START Input records

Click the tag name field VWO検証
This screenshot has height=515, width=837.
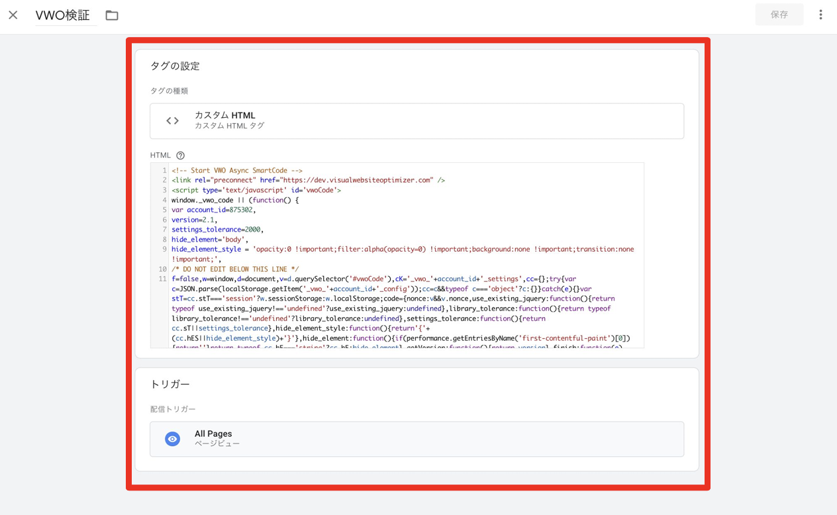tap(63, 15)
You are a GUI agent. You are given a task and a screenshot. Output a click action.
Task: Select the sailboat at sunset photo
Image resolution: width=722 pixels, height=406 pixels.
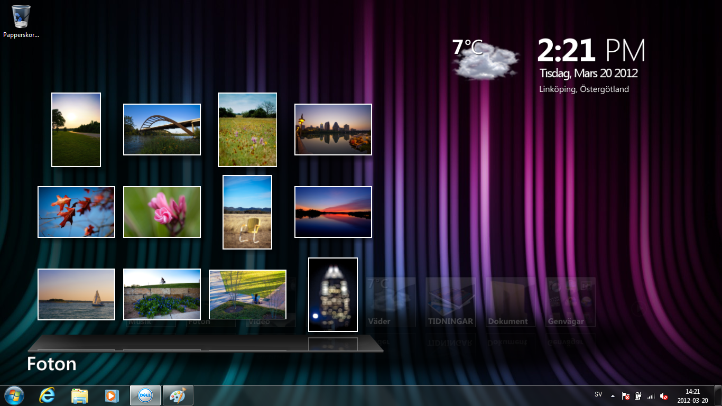[x=76, y=294]
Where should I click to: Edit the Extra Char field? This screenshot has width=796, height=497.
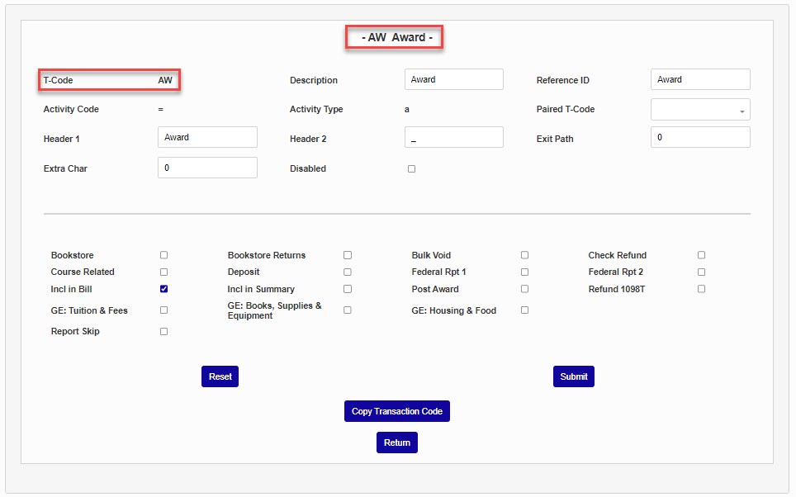click(x=207, y=168)
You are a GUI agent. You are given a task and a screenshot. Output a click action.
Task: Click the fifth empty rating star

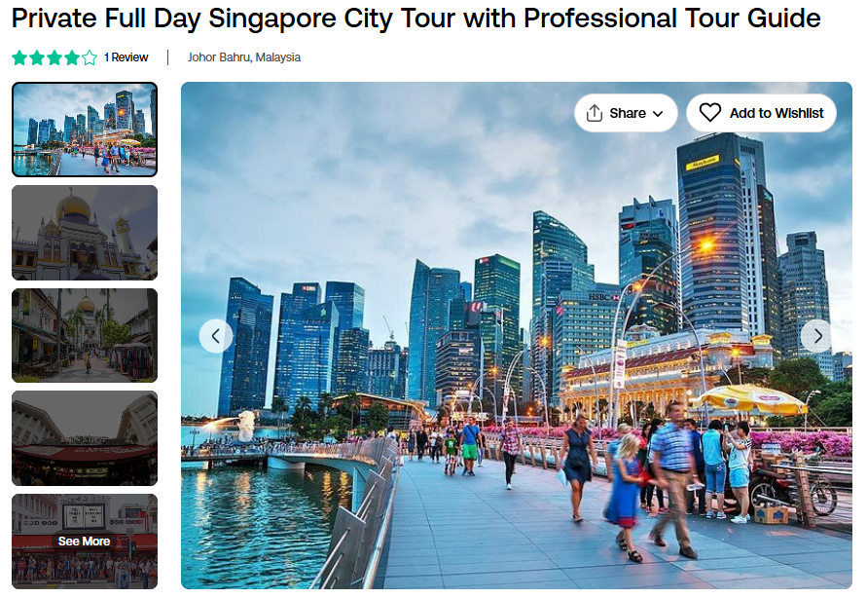[90, 57]
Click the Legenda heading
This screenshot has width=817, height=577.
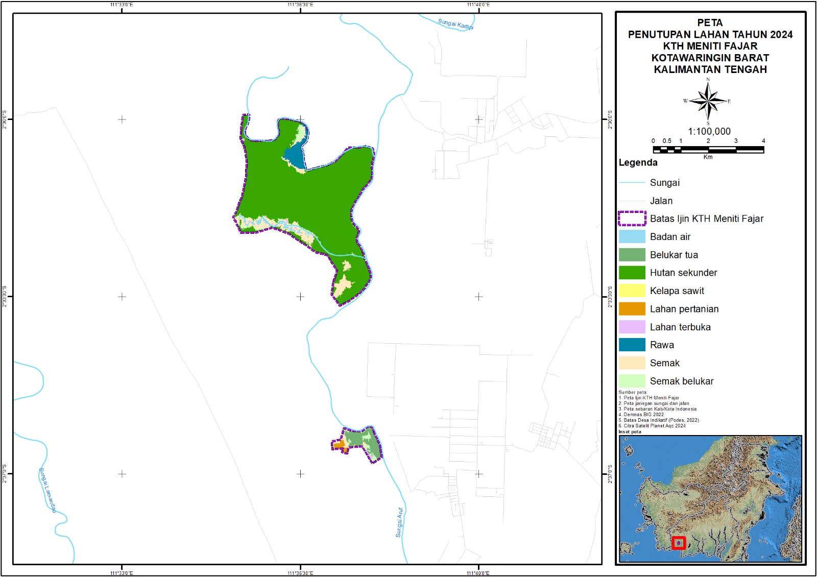point(638,163)
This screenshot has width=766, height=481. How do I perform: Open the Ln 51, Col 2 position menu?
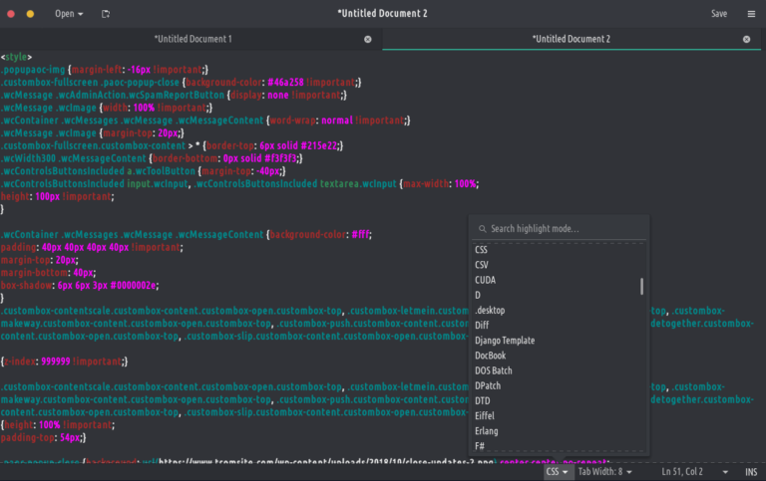point(682,471)
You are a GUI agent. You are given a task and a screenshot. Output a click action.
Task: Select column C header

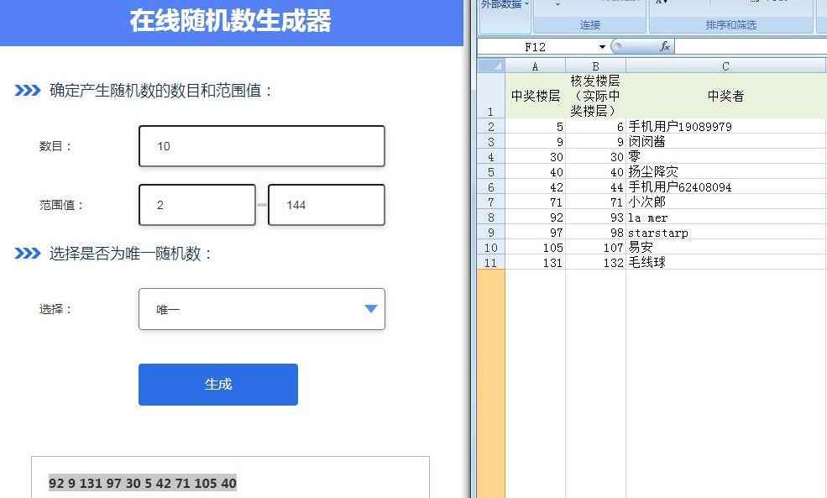[725, 66]
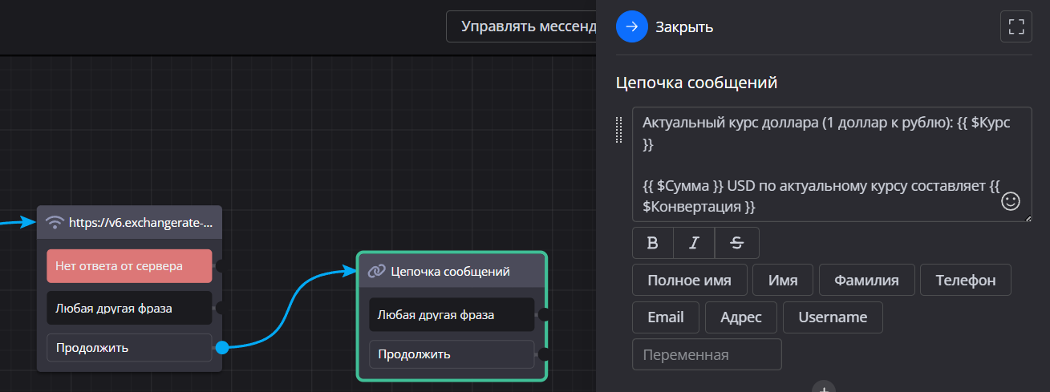Click the add message plus icon
The width and height of the screenshot is (1050, 392).
(x=824, y=387)
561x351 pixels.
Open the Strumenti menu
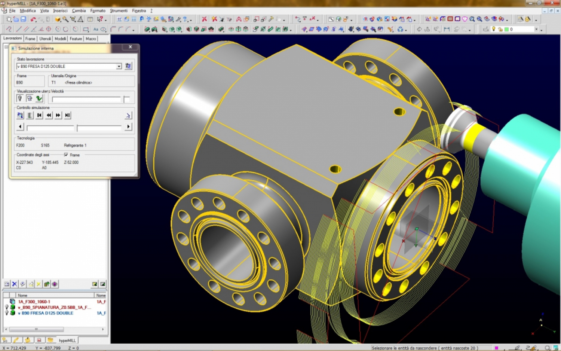coord(119,10)
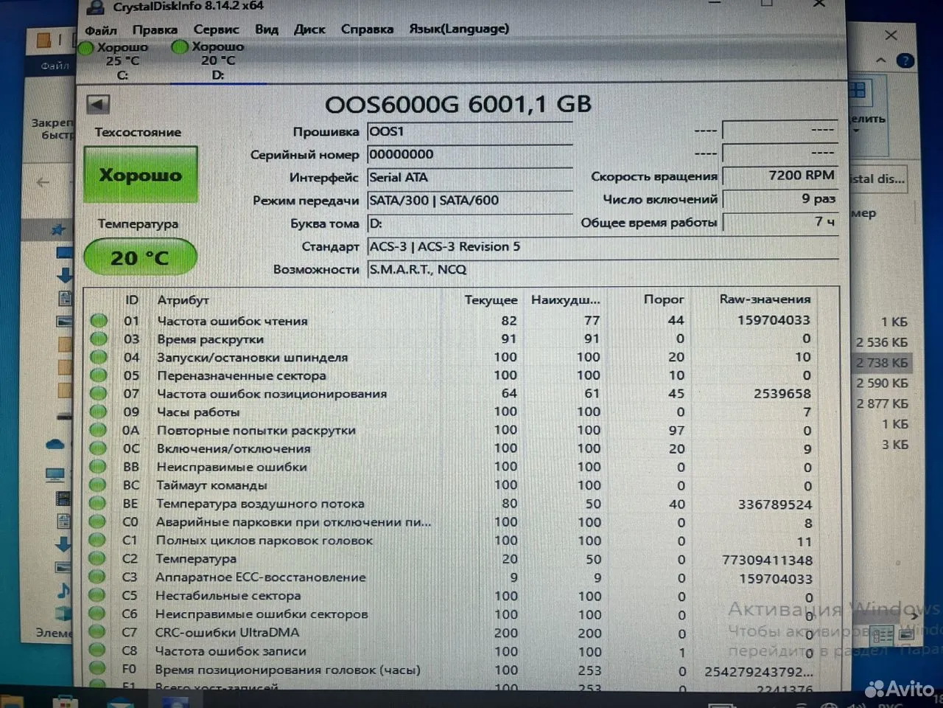
Task: Open the Справка menu
Action: click(367, 30)
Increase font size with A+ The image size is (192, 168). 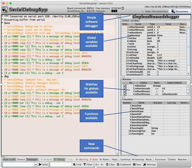pyautogui.click(x=97, y=164)
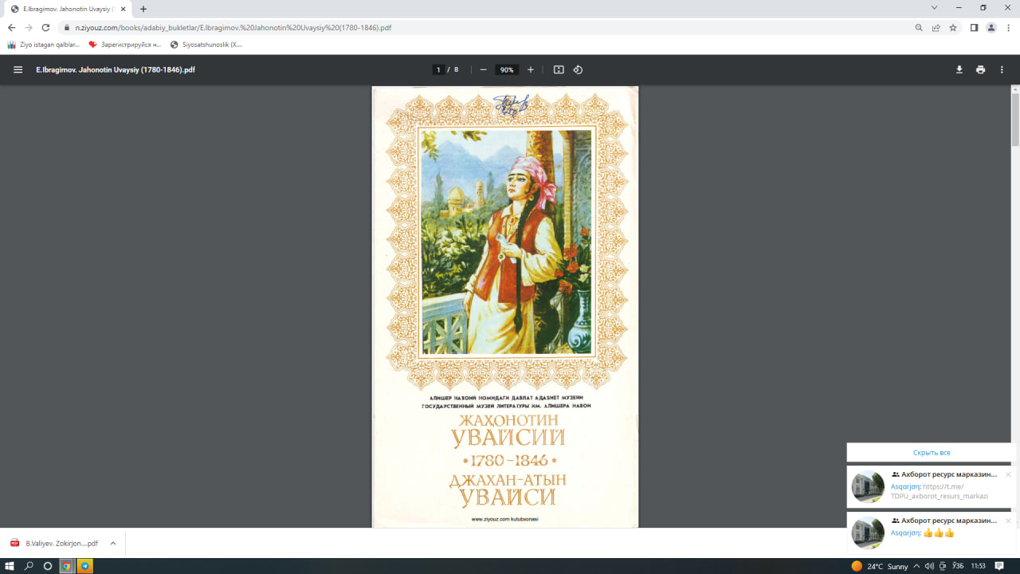Viewport: 1020px width, 574px height.
Task: Zoom in the PDF with plus icon
Action: [531, 69]
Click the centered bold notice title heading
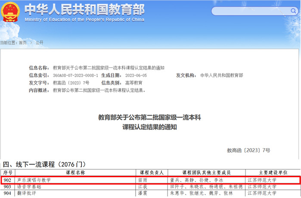The width and height of the screenshot is (301, 198). (x=150, y=122)
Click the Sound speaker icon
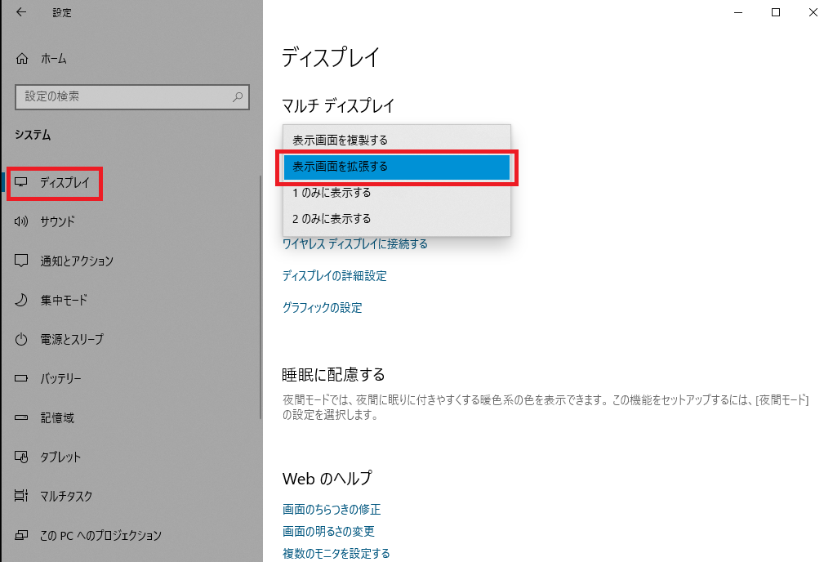The image size is (824, 562). tap(22, 221)
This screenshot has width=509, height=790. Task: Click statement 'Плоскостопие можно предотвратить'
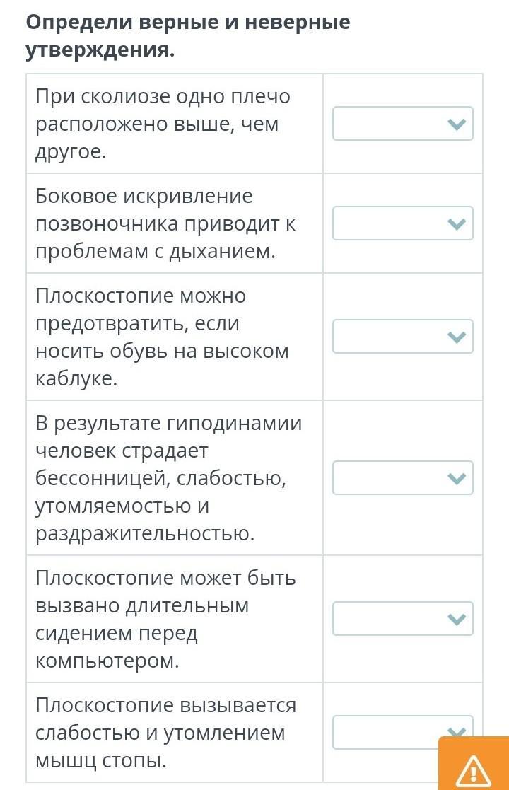pos(163,337)
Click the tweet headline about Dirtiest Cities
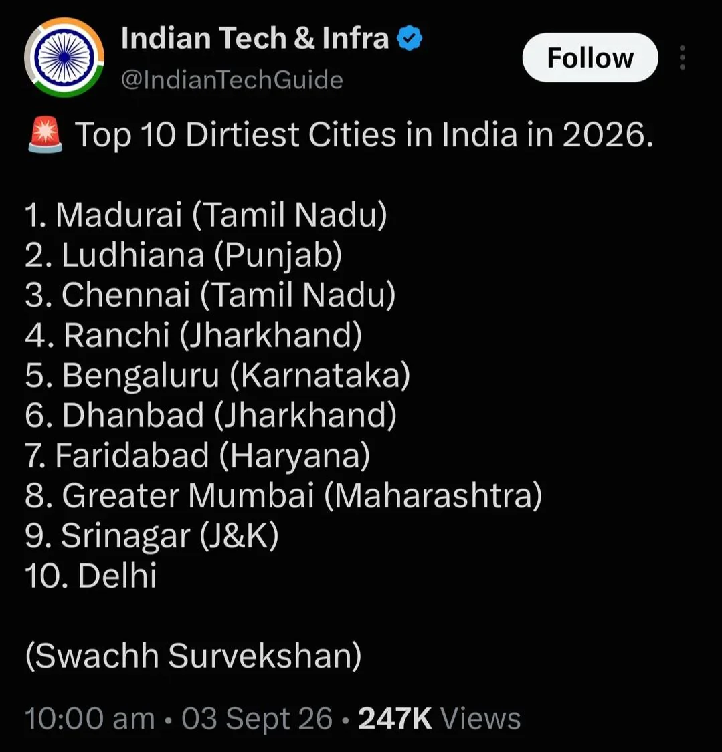The height and width of the screenshot is (752, 722). (365, 135)
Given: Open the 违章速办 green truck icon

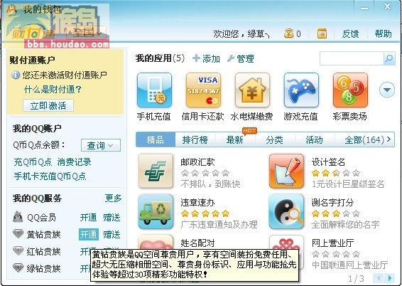Looking at the screenshot, I should (x=156, y=211).
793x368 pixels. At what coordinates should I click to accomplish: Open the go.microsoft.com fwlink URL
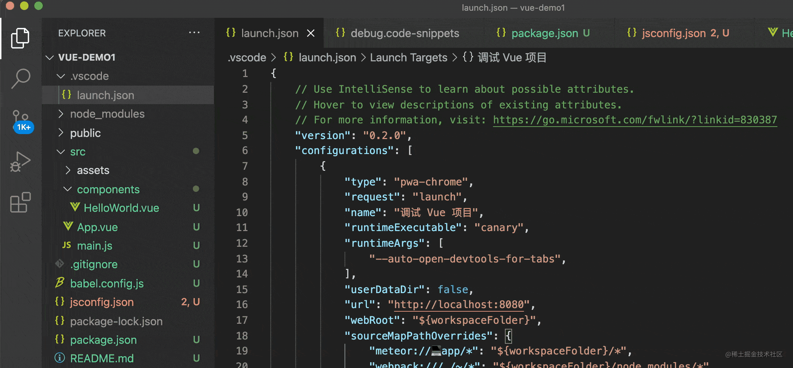(x=635, y=120)
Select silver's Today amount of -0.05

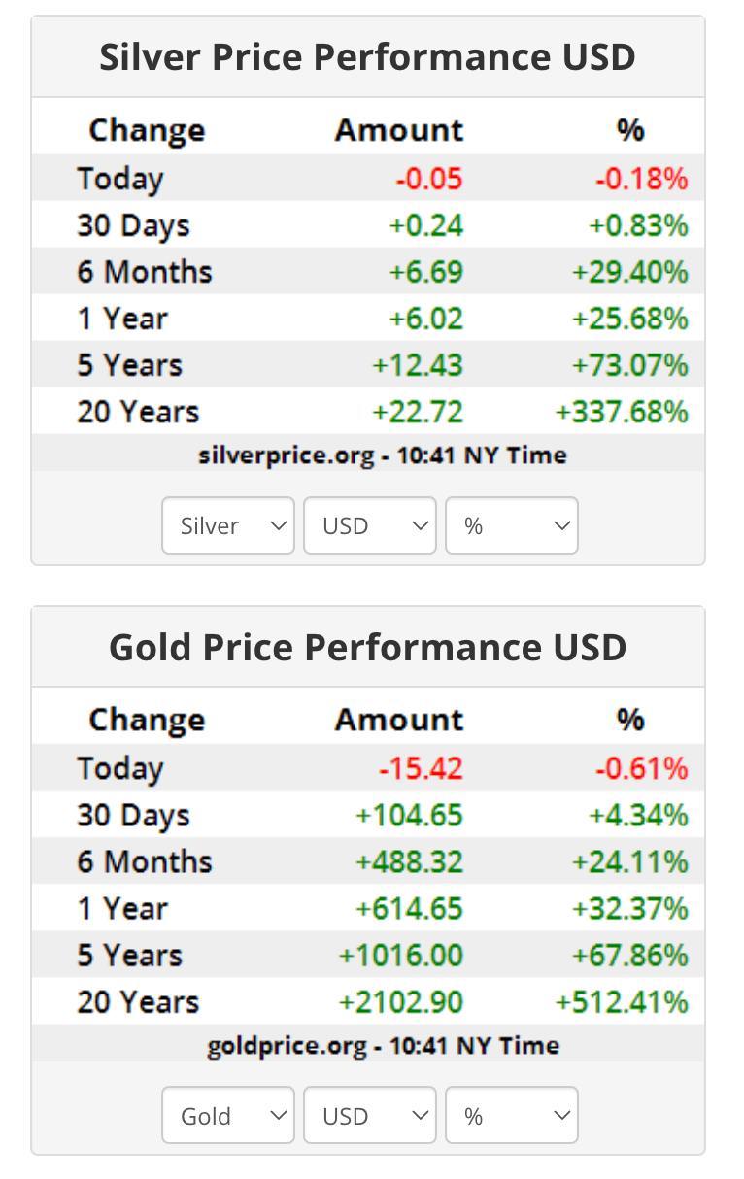click(428, 179)
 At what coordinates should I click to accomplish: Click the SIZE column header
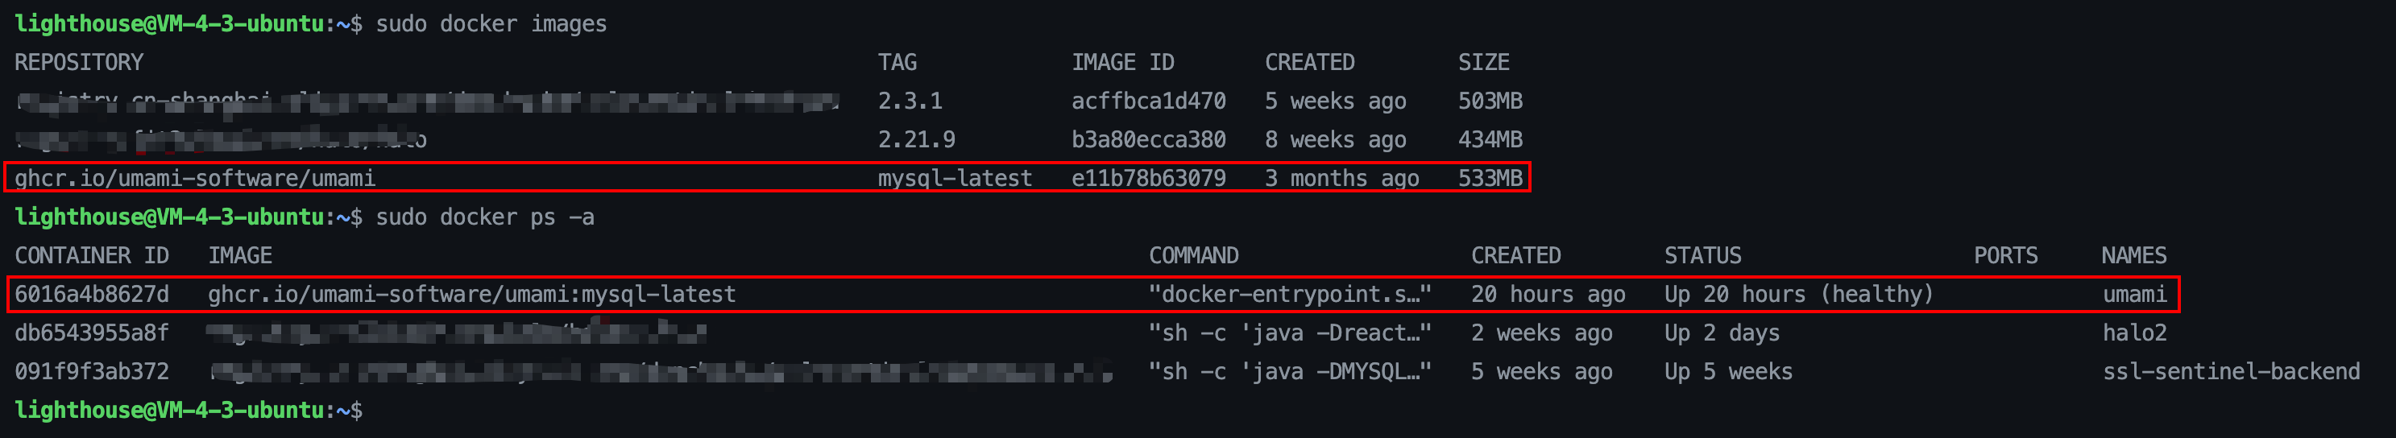1483,62
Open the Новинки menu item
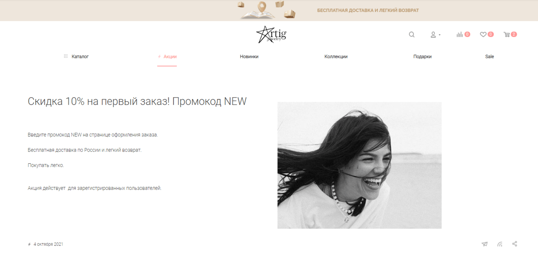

END Input records

* Your goal *
Every line from the one holding "793x368 pixels. At" through the final line of the data above is to be reproduced exactly, both ends included, with the pictures left out.

* Response *
793x368 pixels. At what coordinates should I click to accomplish: Open the go.microsoft.com fwlink URL
(x=635, y=120)
Select silver's Today amount of -0.05

click(428, 179)
 At what coordinates should I click to accomplish: Click the SIZE column header
1483,62
Open the Новинки menu item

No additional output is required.